What you will do: After finding the line with "Task: Select the Item column header" in the data below, set down exactly each line through the one with "The width and height of the screenshot is (1381, 711).", inclusive, and stop there.

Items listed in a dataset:
===
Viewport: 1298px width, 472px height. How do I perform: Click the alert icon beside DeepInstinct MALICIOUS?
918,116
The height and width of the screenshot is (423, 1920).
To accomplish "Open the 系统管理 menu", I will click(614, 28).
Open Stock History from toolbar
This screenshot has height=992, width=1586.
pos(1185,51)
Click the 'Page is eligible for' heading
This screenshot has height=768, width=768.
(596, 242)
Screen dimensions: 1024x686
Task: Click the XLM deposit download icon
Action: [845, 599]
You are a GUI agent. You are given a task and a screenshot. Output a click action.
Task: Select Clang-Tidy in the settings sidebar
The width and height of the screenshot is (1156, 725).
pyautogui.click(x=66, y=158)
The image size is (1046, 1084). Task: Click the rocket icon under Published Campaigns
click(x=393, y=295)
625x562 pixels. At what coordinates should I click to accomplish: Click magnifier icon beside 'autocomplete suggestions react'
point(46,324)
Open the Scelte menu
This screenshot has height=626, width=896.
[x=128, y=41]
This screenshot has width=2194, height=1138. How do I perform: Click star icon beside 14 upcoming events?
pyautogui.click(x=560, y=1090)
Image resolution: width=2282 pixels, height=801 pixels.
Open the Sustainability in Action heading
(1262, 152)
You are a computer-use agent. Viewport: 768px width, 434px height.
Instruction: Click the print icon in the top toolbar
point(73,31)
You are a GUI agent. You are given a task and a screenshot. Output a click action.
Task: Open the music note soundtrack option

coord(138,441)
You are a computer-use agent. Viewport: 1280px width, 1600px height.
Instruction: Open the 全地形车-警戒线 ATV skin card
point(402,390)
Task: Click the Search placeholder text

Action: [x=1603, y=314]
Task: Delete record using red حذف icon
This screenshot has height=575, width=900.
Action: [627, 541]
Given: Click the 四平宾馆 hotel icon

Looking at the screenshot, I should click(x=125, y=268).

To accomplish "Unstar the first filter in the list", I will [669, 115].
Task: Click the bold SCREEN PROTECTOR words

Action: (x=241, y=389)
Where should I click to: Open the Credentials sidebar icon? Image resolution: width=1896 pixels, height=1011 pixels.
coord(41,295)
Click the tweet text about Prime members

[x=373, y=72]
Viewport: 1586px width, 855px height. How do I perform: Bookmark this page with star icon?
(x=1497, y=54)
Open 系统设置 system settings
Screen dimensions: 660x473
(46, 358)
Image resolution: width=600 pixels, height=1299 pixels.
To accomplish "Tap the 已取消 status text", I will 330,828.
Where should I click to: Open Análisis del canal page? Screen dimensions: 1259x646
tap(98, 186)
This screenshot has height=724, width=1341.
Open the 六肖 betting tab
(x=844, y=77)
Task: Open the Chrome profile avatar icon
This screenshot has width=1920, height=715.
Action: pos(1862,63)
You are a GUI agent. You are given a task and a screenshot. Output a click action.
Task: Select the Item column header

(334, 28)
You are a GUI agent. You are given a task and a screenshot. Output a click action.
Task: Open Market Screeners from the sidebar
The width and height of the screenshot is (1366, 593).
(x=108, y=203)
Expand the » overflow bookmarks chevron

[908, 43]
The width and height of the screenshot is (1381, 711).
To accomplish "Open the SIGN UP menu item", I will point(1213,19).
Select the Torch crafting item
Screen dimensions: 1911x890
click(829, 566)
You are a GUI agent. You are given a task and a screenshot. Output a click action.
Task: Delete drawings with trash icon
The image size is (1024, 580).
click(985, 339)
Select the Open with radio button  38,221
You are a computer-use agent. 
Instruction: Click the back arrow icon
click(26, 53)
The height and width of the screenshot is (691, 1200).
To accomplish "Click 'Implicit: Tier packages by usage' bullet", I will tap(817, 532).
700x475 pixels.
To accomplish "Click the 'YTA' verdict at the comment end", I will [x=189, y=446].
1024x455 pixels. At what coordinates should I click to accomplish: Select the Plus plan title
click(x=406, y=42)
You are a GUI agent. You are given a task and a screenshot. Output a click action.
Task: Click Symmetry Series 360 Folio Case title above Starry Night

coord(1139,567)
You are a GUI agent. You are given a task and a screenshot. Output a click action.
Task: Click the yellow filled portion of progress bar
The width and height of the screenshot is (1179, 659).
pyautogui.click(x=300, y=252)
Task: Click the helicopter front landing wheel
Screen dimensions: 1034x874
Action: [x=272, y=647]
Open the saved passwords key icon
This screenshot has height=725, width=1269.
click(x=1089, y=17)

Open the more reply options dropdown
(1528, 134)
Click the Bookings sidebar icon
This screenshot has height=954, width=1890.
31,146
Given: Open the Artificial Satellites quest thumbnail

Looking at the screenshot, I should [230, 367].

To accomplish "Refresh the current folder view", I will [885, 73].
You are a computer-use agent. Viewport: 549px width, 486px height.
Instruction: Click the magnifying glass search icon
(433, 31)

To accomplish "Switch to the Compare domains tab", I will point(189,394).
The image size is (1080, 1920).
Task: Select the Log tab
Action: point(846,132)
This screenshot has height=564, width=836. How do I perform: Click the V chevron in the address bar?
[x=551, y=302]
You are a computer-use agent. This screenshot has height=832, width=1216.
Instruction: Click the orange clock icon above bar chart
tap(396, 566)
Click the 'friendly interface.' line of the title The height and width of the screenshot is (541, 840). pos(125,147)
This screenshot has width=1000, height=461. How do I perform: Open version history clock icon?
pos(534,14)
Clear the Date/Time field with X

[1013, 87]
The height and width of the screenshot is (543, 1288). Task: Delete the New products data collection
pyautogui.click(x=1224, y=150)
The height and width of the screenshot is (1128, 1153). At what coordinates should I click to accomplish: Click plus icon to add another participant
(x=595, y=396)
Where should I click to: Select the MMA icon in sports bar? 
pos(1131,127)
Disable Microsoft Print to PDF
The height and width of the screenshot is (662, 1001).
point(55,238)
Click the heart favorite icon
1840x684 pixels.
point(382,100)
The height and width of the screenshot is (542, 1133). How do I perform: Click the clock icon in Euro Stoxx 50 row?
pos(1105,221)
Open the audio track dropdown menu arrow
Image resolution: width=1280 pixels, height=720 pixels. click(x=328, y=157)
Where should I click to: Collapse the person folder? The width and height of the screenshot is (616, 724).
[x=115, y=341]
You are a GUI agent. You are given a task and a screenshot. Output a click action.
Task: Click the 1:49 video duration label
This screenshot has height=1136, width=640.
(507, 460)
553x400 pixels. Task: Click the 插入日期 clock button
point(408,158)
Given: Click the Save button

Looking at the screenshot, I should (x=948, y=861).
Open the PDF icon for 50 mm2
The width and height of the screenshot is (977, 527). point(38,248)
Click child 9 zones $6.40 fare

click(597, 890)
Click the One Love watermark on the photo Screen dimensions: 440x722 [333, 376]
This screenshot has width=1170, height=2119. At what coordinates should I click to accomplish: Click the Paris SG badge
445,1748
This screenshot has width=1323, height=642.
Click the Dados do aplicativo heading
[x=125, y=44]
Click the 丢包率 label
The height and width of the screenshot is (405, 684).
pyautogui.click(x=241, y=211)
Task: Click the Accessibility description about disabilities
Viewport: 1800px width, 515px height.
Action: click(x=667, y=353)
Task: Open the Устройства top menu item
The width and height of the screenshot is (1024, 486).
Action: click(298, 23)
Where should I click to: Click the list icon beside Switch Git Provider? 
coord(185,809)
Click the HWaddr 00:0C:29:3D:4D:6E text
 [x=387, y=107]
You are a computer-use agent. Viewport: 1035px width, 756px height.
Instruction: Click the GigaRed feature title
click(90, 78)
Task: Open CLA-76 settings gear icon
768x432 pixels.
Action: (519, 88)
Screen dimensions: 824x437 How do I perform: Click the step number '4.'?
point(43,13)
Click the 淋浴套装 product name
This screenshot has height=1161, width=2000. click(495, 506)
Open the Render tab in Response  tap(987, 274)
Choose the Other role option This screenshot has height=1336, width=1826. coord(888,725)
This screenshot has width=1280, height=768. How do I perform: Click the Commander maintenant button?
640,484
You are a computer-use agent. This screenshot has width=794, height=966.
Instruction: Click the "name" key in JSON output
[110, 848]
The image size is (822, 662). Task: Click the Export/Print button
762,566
===
Task answer:
Task: Select the Item column header

(334, 28)
You are a GUI agent. You are given a task and a screenshot. Output a click action.
Task: Open Market Screeners from the sidebar
The width and height of the screenshot is (1366, 593).
(x=108, y=203)
Expand the » overflow bookmarks chevron

[908, 43]
The width and height of the screenshot is (1381, 711).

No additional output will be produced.